Each heddle may be of substantially the type disclosed in copending application Ser. No. 582,245, filed May 30, 1975, owned in common with the present invention. Accordingly, it will be observed in FIG. 7 that each heddle is of elongate form and is relatively thin and comprises an elongate body portion 21 of predetermined width, with an elongate, narrow, reduced width frontal portion 22 extending forwardly from body portion 21. The reduced width frontal portion 22 may be about one-half as wise as body portion 21 and terminates in a substantially rounded or substantially semicircularly shaped free end defining the front end of the respective heddle. Each heddle has a strand guide opening or eye 24 therethrough closely adjacent the free front end thereof for guidingly engaging the respective warp strand S. Thus, it will be observed in FIGS. 2 and 3 that the warp strands S extend through the respective heddles to the fell 16 of the triaxial fabric being woven. The warp strands may be directed to the heddles from a suitable supply source, not shown, remote from the rows of heddles A, A', B, B'.
The heddles in each row A, A', B, B' may be arranged in any desired spaced relationship. It is preferred, however, that the distance between immediately adjacent heddles in each row is at least about equal to the thickness of each heddle so as to accommodate passage of the warp strands S through the heddles of each respective row and between immediately adjacent heddles warpwise of the heddles through which particular warp strands extend. For this reason it also is preferred that the heddles in the first or upper set A, A' are staggered weftwise relative to the heddles in the second or lower set B, B' during each weft insertion. Desirably, the heddles are quite thin and the distance between immediately adjacent heddles in each weftwise row is about the same as the thickness of each heddle so as to permit weaving triaxial fabrics of high density from fine warp strands. Many of the heddles are omitted from each row in FIGS. 1 and 8-11 for purposes of clarity.
Referring again to FIG. 7, it is preferred that the opposite longitudinal edges of the heddle extend substantially parallel to each other and, since the elongate frontal portion 22 is of substantially less width than the body portion 21, the body portion defines a projecting shoulder portion on the heddle, which shoulder portion is adapted to be engaged by a shifting bar of a heddle shifting means for shifting each respective row of heddles weftwise during operation of the weaving machine, as will be later explained. Each heddle also is provided with means adapted to be engaged for imparting longitudinal shedding movements thereto. To this end, the rear portion of each heddle, remote from the frontal portion 22 thereof, is provided with a cutout 25 partially defined by a hook-shaped projection 26 on the rear end of the body portion 21 of each heddle.

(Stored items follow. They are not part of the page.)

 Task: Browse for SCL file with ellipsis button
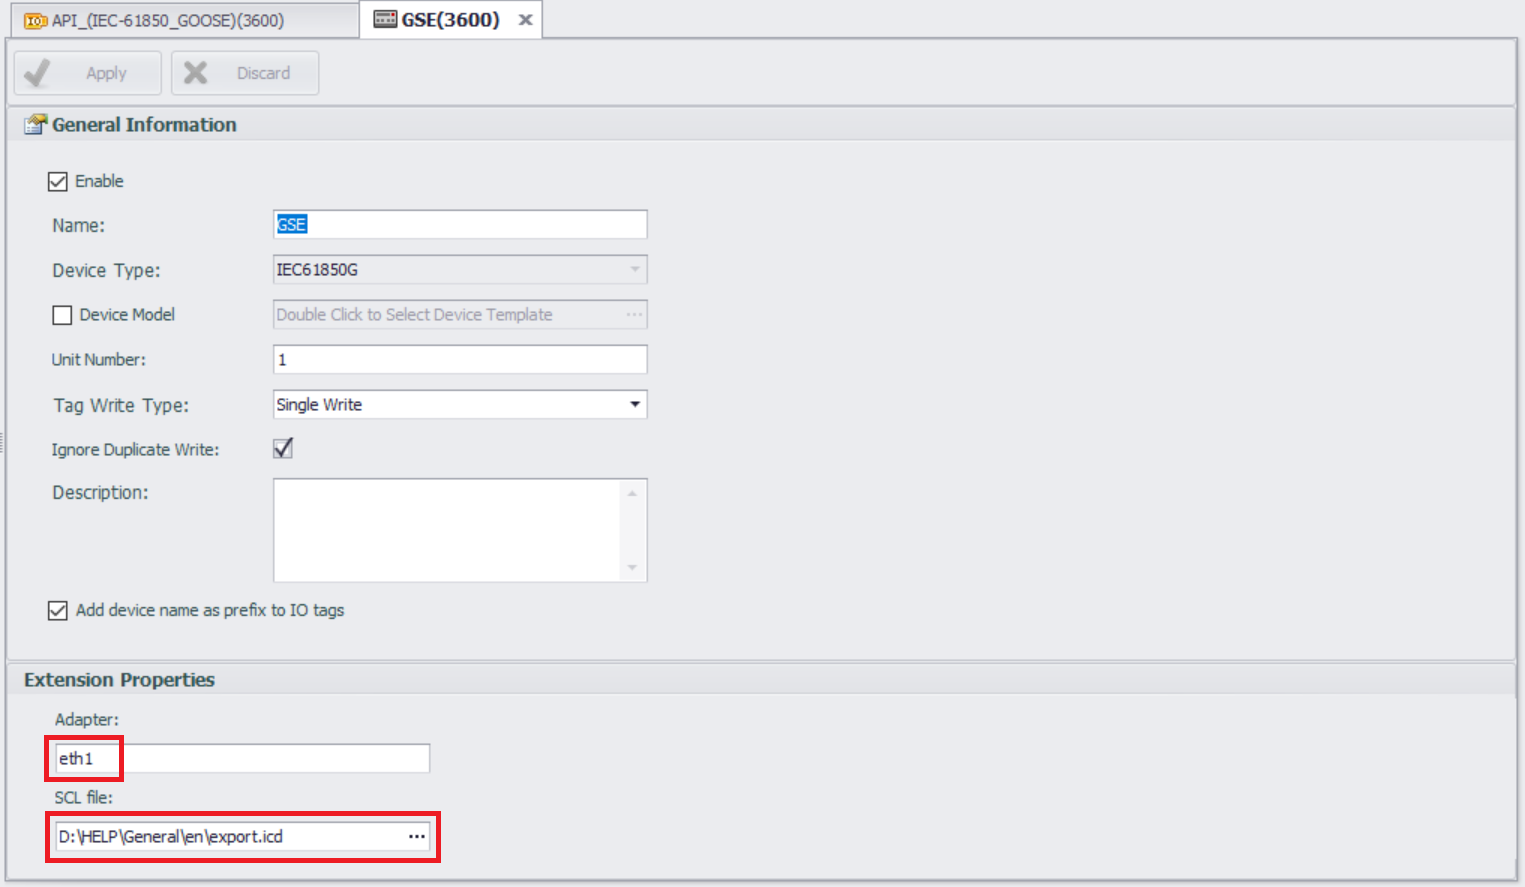click(x=417, y=836)
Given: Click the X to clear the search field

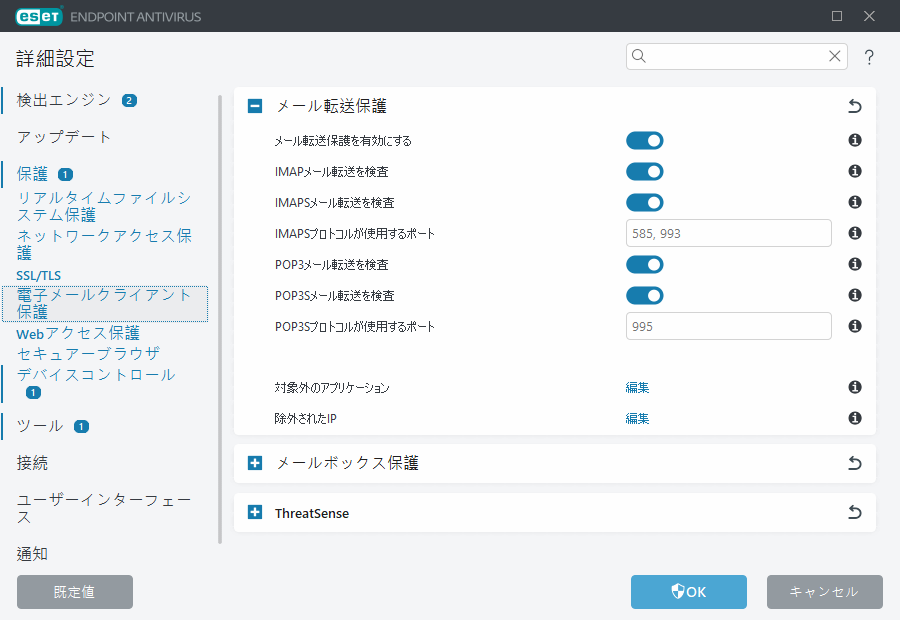Looking at the screenshot, I should (835, 57).
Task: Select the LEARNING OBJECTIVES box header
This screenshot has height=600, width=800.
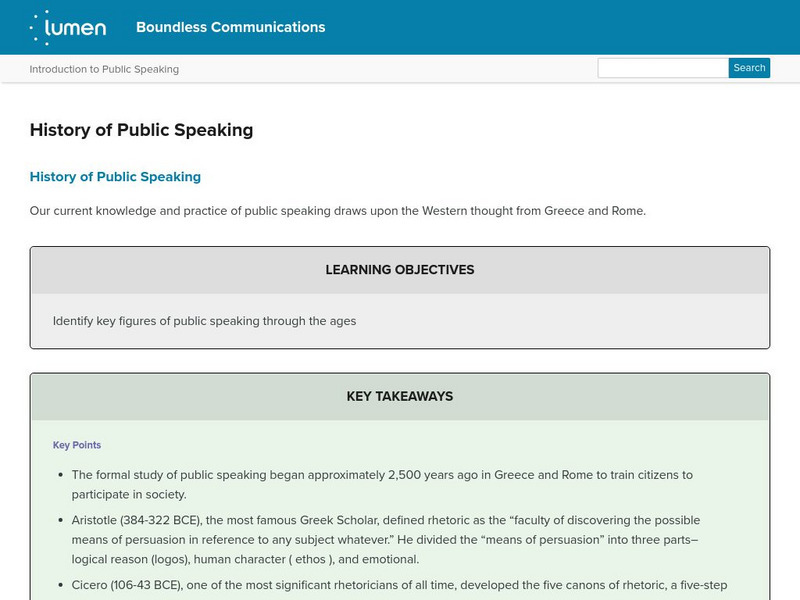Action: 400,270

As best shown in FIG. 2, the cutouts 25 in the heddles of each row A, A', B, B' are engaged by an elongate rib 31a of a respective shedding means 31, there being one of the shedding means 31 for moving each respective weftwise row of heddles A, A', B, B' longitudinally between the retracted position shown in solid lines in FIG. 2 and the extended position represented by rows A', B shown in broken lines in FIG. 2. In this regard, it will be noted that the proximal longitudinal edges of the heddles in the two first rows A, B may slide against the respective upper and lower surfaces of a first stationary guide plate 32, and the proximal longitudinal edges of the heddles in the second rows A', B' may slide against the respective upper and lower surfaces of a second stationary guide plate 32'. The stationary guide plates 32, 32' may be of a length about equal to the width of the triaxial fabric F and the proximal edges of plates 32, 32' are spaced apart from each other (FIG. 1) to provide an adequate opening for the passage of the warp strands S therethrough and for the formation of the warp sheds thereof with the warp strand guide openings 24 in the heddles A, A', B, B' positioned forwardly beyond the proximal edges of guide plates 32, 32'.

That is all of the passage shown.